**Problem:** Please add -81 to every coordinate in the answers, and write out again every line from the one holding "Image resolution: width=1280, height=1087." through the one holding "Unprotected (439, 10)", inclusive, leaving all other text unchanged.

**Supplied entries:**
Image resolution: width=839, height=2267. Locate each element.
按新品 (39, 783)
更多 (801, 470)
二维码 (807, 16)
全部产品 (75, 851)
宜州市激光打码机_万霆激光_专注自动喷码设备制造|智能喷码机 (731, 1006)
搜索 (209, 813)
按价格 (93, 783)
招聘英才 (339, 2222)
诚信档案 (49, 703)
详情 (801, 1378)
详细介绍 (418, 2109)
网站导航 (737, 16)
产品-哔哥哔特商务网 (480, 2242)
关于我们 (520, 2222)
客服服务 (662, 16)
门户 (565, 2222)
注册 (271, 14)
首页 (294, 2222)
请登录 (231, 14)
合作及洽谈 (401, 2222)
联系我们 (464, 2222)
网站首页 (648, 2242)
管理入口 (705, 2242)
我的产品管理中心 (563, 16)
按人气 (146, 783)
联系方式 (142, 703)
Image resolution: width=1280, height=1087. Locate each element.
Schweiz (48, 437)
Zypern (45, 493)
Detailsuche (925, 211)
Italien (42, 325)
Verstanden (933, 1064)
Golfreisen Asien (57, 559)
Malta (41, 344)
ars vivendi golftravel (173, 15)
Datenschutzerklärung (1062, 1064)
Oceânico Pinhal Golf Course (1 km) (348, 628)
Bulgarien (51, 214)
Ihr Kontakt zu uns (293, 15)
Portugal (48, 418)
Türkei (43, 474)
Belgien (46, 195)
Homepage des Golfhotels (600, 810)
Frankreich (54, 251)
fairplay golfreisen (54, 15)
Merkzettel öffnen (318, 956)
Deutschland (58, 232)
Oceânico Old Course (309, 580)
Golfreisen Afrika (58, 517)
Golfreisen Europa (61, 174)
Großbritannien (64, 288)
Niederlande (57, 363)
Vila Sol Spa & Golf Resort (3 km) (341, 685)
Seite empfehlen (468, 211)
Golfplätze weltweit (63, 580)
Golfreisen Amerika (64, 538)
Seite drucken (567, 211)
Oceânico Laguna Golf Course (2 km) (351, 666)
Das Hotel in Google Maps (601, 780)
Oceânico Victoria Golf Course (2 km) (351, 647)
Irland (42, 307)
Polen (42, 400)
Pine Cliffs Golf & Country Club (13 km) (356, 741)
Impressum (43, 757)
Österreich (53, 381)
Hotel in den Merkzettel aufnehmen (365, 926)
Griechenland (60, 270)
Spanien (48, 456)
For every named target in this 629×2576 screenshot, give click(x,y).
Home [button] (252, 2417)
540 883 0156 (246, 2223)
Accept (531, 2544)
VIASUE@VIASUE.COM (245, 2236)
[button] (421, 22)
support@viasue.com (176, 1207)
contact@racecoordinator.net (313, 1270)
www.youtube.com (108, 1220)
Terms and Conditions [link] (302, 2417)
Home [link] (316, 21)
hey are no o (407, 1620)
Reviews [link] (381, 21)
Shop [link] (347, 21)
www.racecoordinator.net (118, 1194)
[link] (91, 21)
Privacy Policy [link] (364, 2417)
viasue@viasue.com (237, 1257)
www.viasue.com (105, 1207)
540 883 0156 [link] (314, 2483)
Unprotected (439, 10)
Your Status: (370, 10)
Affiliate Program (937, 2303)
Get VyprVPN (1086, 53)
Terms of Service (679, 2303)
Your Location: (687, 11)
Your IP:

**Written response:**
Image resolution: width=1280, height=1087. Locate each element.
Schweiz (-33, 356)
Zypern (-36, 412)
Detailsuche (844, 130)
Italien (-39, 244)
Verstanden (852, 983)
Golfreisen Asien (-24, 478)
Malta (-40, 263)
ars vivendi golftravel (92, -66)
Datenschutzerklärung (981, 983)
Oceânico Pinhal Golf Course (1 km) (267, 547)
Bulgarien (-30, 133)
Ihr Kontakt zu uns (212, -66)
Portugal (-33, 337)
Türkei (-38, 393)
Belgien (-35, 114)
Homepage des Golfhotels (519, 729)
Frankreich (-27, 170)
fairplay golfreisen (-27, -66)
Merkzettel öffnen (237, 875)
Deutschland (-23, 151)
Oceânico Old Course (228, 499)
Golfreisen Afrika (-23, 436)
Golfreisen Europa (-20, 93)
Großbritannien (-17, 207)
Niederlande (-24, 282)
Vila Sol Spa & Golf Resort (3 km) (260, 604)
Seite empfehlen (387, 130)
Golfplätze weltweit (-18, 499)
Golfreisen Amerika (-17, 457)
Seite drucken (486, 130)
Oceânico Laguna Golf Course (2 km) (270, 585)
Das Hotel in Google Maps (520, 699)
Oceânico Victoria Golf Course (2 km) (270, 566)
Irland (-39, 226)
Polen (-39, 319)
Pine Cliffs Golf & Country Club (13 km) (275, 660)
Impressum (-38, 676)
Österreich (-28, 300)
Hotel in den Merkzettel aufnehmen (284, 845)
Griechenland (-21, 189)
Spanien (-33, 375)
For every named target in this 629×2576 screenshot, give click(x,y).
Home [button] (171, 2336)
540 883 0156 (165, 2142)
Accept (450, 2463)
VIASUE@VIASUE.COM (164, 2155)
[button] (340, -59)
support@viasue.com (95, 1126)
contact@racecoordinator.net (232, 1189)
www.youtube.com (27, 1139)
Terms and Conditions [link] (221, 2336)
Home [link] (235, -60)
hey are no o (326, 1539)
Reviews [link] (300, -60)
Shop [link] (266, -60)
www.racecoordinator.net (37, 1113)
[link] (10, -60)
Privacy Policy [link] (283, 2336)
viasue@viasue.com (156, 1176)
www.viasue.com (24, 1126)
540 883 0156 [link] (233, 2402)
Unprotected (358, -71)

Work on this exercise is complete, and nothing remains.